If that’s not enough, washing your bike carries another great benefit: it offers an excuse to give your bike an up-close visual inspection that can do wonders as a practice of preventative maintenance. While you’re scrubbing, you can check the chain for signs of wear, make sure the tread on your tires is still good, or look for any oil leaks that might need attention. For all these reasons, washing your motorcycle is a great idea for any regular rider. Plus, who doesn’t love the look of a gleaming bike?
What Not to Do
The first thing to understand is that washing your motorcycle and your car are very different things. Cars have a lot more protection when it comes to high-pressure hoses and powerful detergents. Motorcycles are more sensitive. So, before you grab your car wash bucket and go to town, here’s a list of things not to do:
- Don’t use the same detergent you use on your car. Get a motorcycle-specific cleaner.
- Don’t wash your bike when it’s hot. Only wash it when the engine is cool.
- Don’t wash your bike in direct sunlight. The heat will cause soap to dry quicker and make it more difficult to rinse off.
- Don’t use a high-pressure hose. Water forced into engine components can cause problems down the road.
With those warnings in mind, below is our guide to washing your motorcycle the right way.
What You’ll Need
- Motorcycle-specific cleaner (found online, at motorcycle shops, and at most auto parts stores)

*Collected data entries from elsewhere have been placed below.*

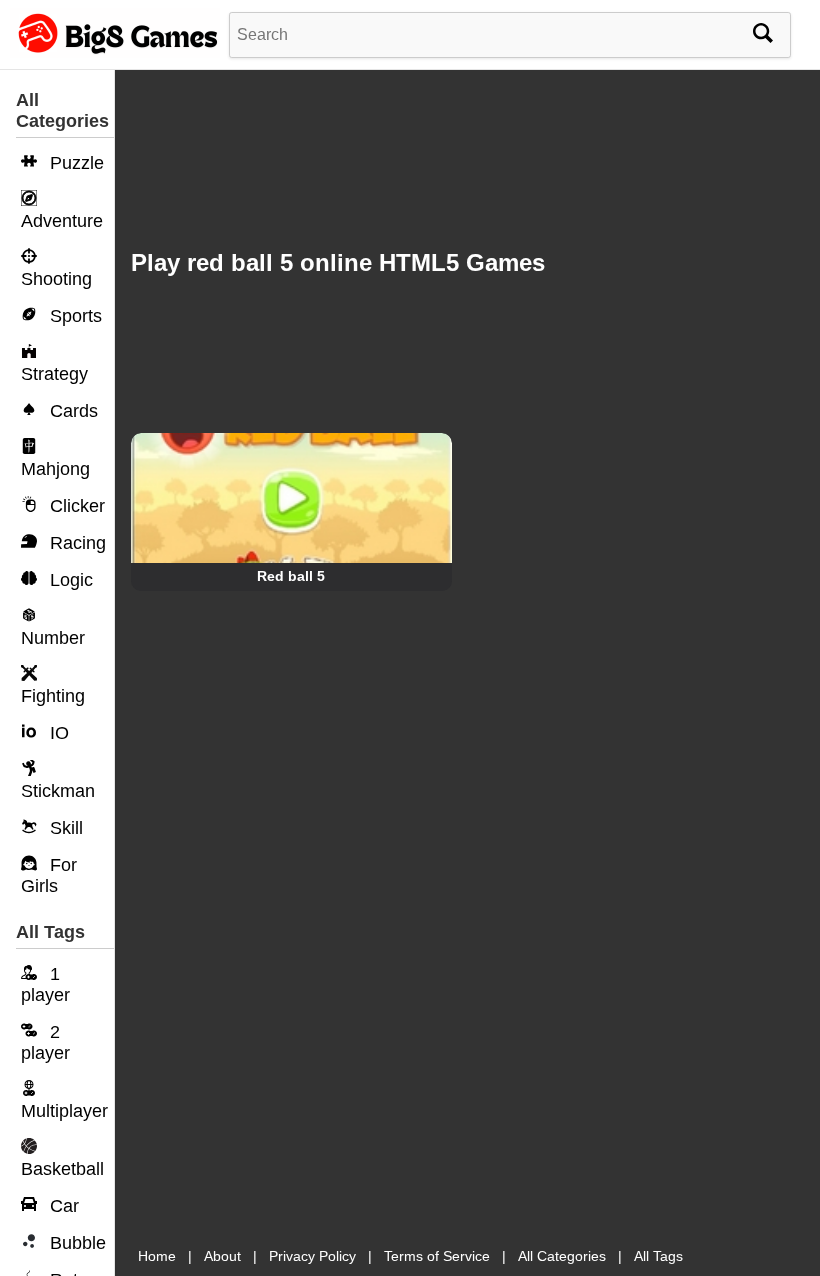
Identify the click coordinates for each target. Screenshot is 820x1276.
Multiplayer (64, 1111)
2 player (45, 1042)
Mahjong (55, 469)
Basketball (62, 1169)
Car (62, 1206)
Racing (75, 543)
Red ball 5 (291, 576)
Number (53, 638)
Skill (64, 828)
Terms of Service (437, 1256)
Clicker (75, 506)
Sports (73, 316)
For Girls (49, 875)
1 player (45, 984)
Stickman (58, 791)
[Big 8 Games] (115, 53)
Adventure (62, 221)
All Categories (562, 1256)
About (222, 1256)
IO (57, 733)
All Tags (658, 1256)
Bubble (75, 1243)
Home (157, 1256)
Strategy (54, 374)
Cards (71, 411)
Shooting (56, 279)
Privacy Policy (312, 1256)
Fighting (53, 696)
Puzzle (74, 163)
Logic (69, 580)
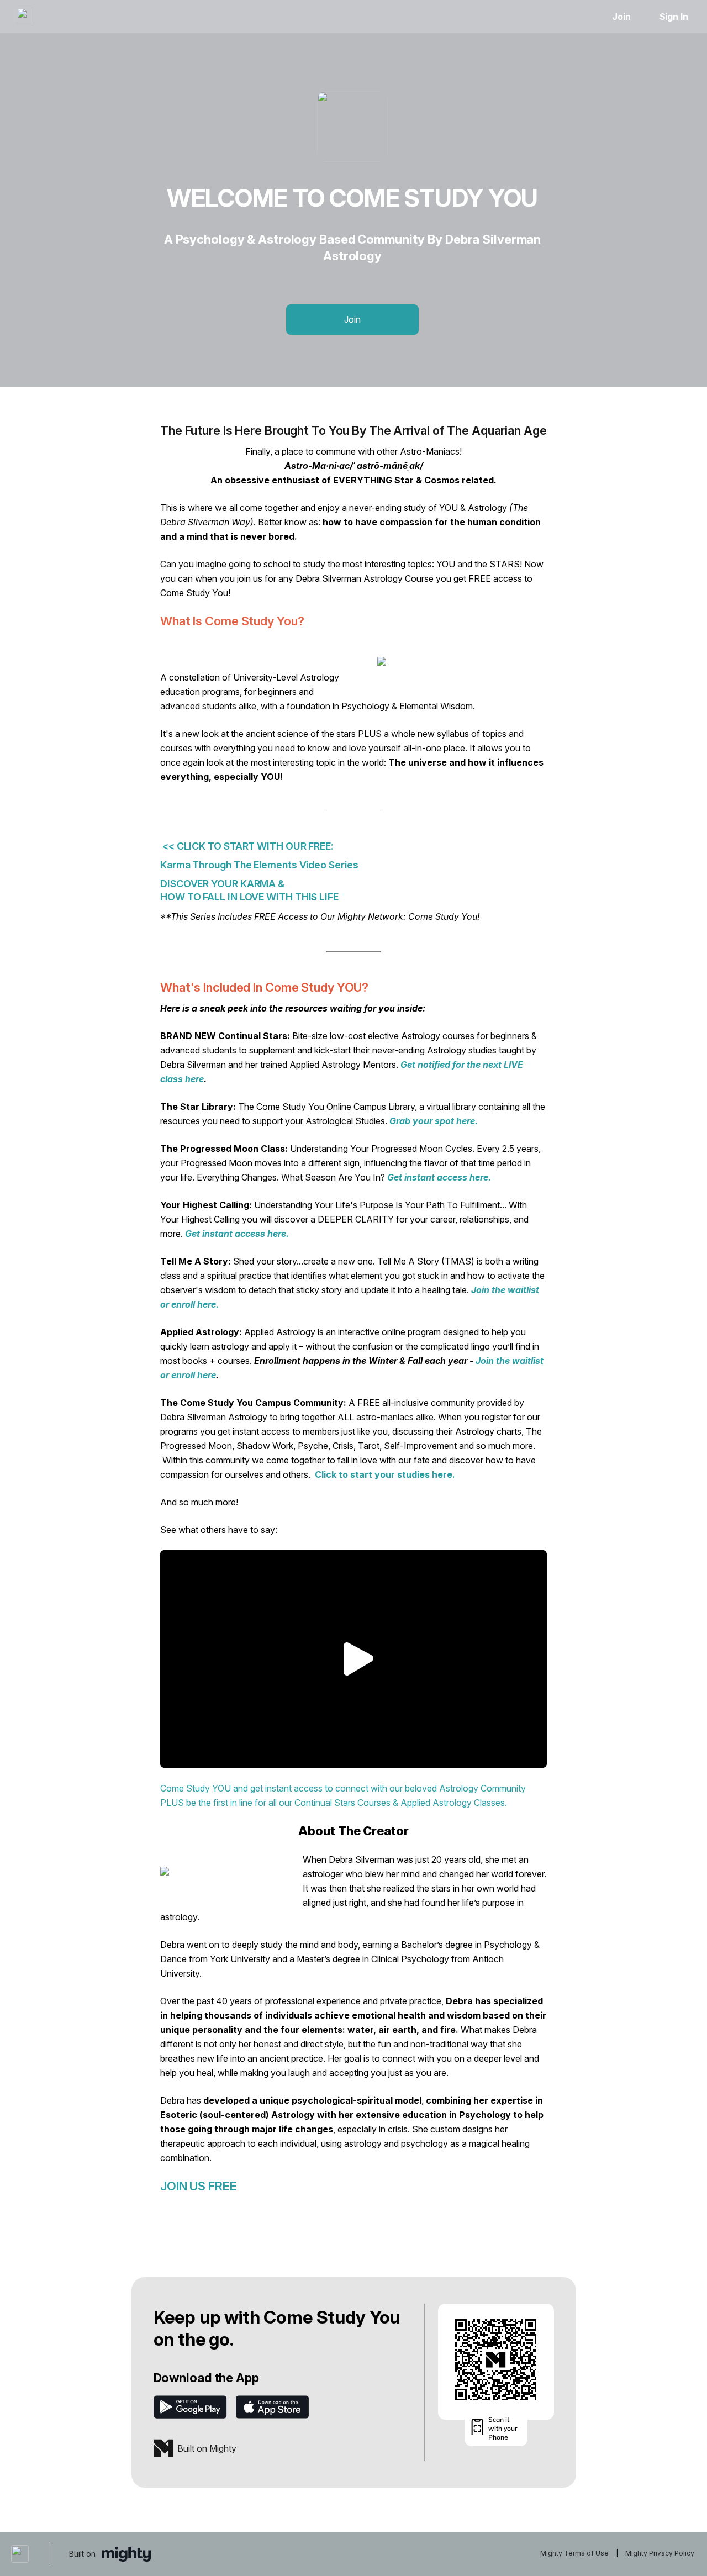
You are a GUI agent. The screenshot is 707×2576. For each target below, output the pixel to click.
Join (621, 16)
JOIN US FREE (198, 2186)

- Hose with an adjustable spray nozzle
- Brushes (stiff and soft versions)
- Chamois or microfiber cloth
- Chain lube
Step 1: Prep Your Motorcycle
Before you get started, check over your motorcycle, check to make sure all electrical connections, spark plug wires, and other components are secured. Take a rag and plug the hole of your exhaust pipe to prevent excess water from getting into your exhaust system. Remove any bags or other accessories that you don’t want to get wet, or that prevent you from getting to dirty areas of the bike.
Step 2: Start With a Rinse
With your hose on a low setting, give your bike a rinse. Feel free to turn up the pressure when you get to less sensitive, and often dirtier, areas like the wheels and fenders.
Step 3: Apply Cleaner
Some motorcycle cleaners don’t require scrubbing. Just spray them on, let it sit, and rinse away. If that’s the type of cleaner you bought and you’re feeling less than ambitious, this part will be easy. If that’s not the type of cleaner you have, or your bike needs the extra elbow grease, use a sponge to suds up your bike. Always start from the top down, working on the cleanest areas first. Typically, you’ll want to start with painted surfaces that scratch easily. Make sure to rinse your sponge regularly to keep it free from debris as you scrub. If you’re using a bucket for your suds, consider getting a second bucket that’s reserved just for rinsing.

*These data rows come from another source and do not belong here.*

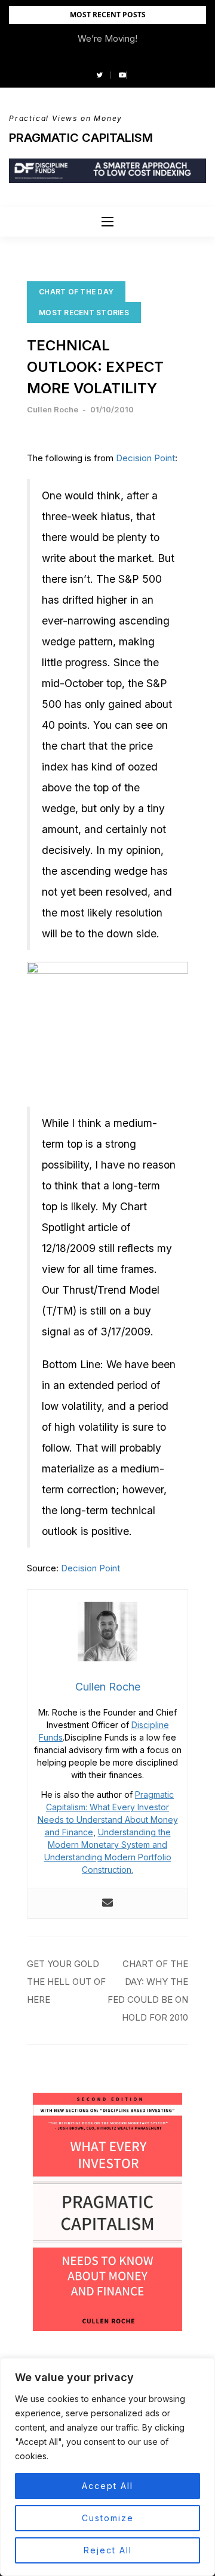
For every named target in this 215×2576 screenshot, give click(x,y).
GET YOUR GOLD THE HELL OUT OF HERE (66, 1981)
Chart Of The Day (76, 291)
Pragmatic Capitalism (81, 137)
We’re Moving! (107, 38)
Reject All (108, 2550)
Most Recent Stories (84, 312)
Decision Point (145, 458)
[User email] (107, 1903)
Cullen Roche (52, 409)
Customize (108, 2518)
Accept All (107, 2486)
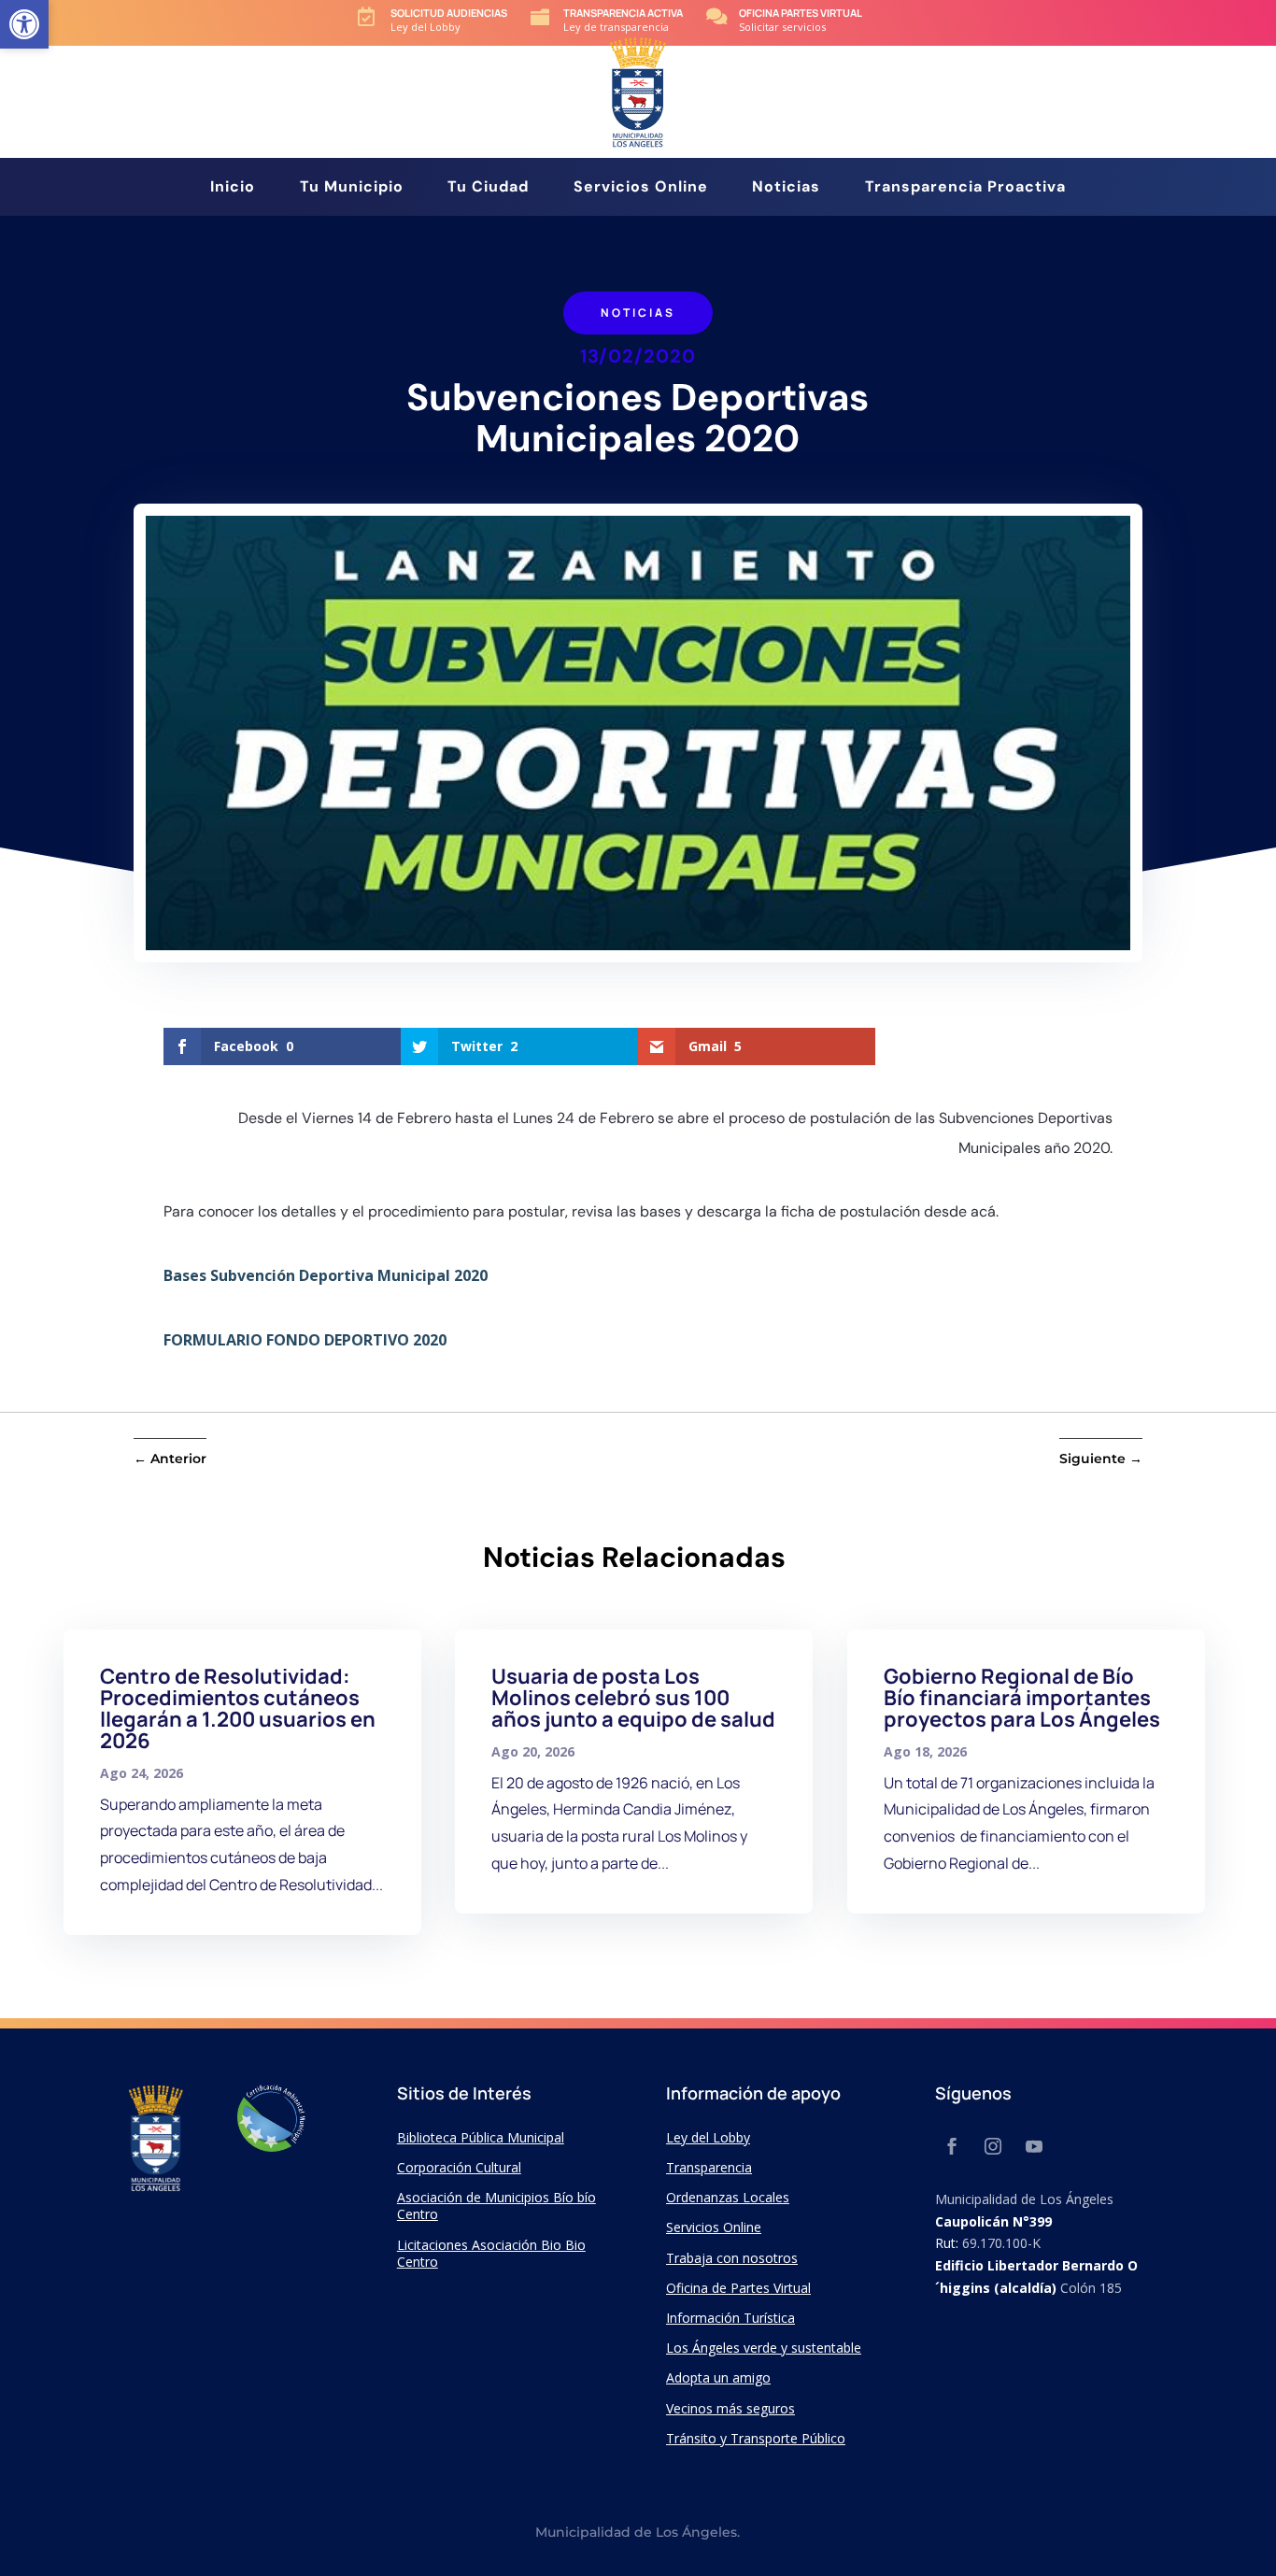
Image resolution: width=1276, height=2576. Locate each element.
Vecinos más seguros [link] (730, 2408)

Step 4: Get Hard-to-Reach Areas
Use brushes to get those areas that are harder to reach, or require extra scrubbing. Plain old paintbrushes, like the kind you’d use to paint your house, are great for cleaning more sensitive engine components. Stiff brushes are better for getting grime off your wheels and tires.
Step 5: Rinse
Starting from the top, give your motorcycle a thorough rinse on a low-pressure setting. Once again, don’t be afraid to turn up the pressure for less-sensitive areas.
Step 6: Dry
Use a chamois or microfiber cloth to dry your entire bike carefully. Start with painted surfaces like the gas tank, and then work your way to the seat, wheels, engine, and exhaust. Change your cloth regularly to avoid wiping bits of remaining dust and dirt around. If available, a chamois is great for a first pass since it absorbs water and then easily wrings out for another pass of drying.
Step 7: Re-Lube the Chain
Your motorcycle cleaner’s job is to get rid of grease and grime, but there’s an area of your bike where you want that grease to stay on: your chain. After you’re done drying your bike, make sure to apply lubricant to your entire chain.
Step 8: Go for a Ride
Once it’s as dry as you can get it with a cloth, take the rag out of the exhaust and take your bike for a ride to help get rid of water that pooled up in areas where it shouldn’t be. Keep in mind that your wet brakes will take some time to dry out and feel normal, so start with slower speeds before you move onto the highway.